### Tasks to complete
[A] From the article on maximum likelihood estimators for linear regression below, list every sentence of the Introduction, one per line.
[B] Reproduce the portion of the article on maximum likelihood estimators for linear regression below that lies between "Introduction" and "mean absolute error.", inclusive.

### Document extract

§

Maximum Likelihood Estimators For Linear Regression Models With Varying Probability Distributions For The Target Variable

Introduction

In this article, the linear regression model is defined in a probabilistic perspective as in [1]. Maximum likelihood estimators for the target variable are derived for different probability distributions of the target variable. It is shown that as the assumed probability distribution for the target variable changes from Gaussian to Laplace, the error to be minimized for finding the maximum likelihood estimator of the linear regression model changes from the mean squared error to the mean absolute error.

§

### Stored data
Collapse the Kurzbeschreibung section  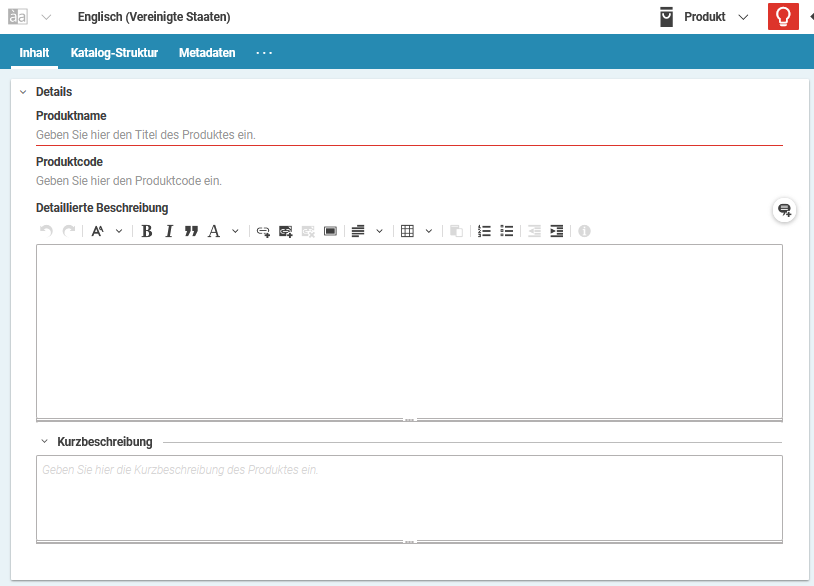coord(45,441)
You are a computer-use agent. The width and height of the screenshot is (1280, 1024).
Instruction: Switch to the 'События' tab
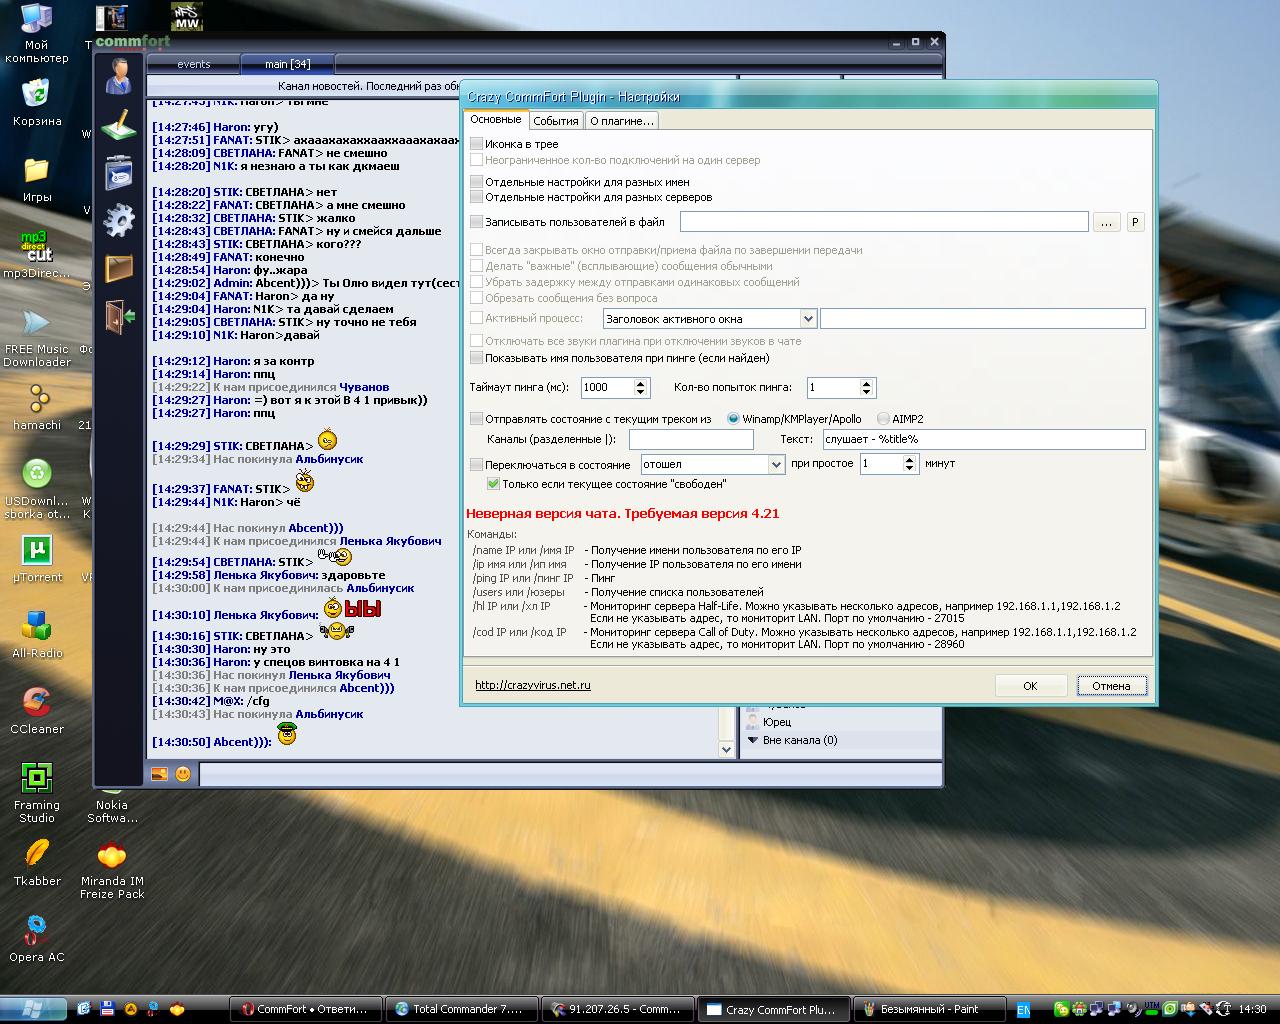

§

### Exercise answers
[A]
In this article, the linear regression model is defined in a probabilistic perspective as in [1].
Maximum likelihood estimators for the target variable are derived for different probability distributions of the target variable.
It is shown that as the assumed probability distribution for the target variable changes from Gaussian to Laplace, the error to be minimized for finding the maximum likelihood estimator of the linear regression model changes from the mean squared error to the mean absolute error.

[B]
Introduction

In this article, the linear regression model is defined in a probabilistic perspective as in [1]. Maximum likelihood estimators for the target variable are derived for different probability distributions of the target variable. It is shown that as the assumed probability distribution for the target variable changes from Gaussian to Laplace, the error to be minimized for finding the maximum likelihood estimator of the linear regression model changes from the mean squared error to the mean absolute error.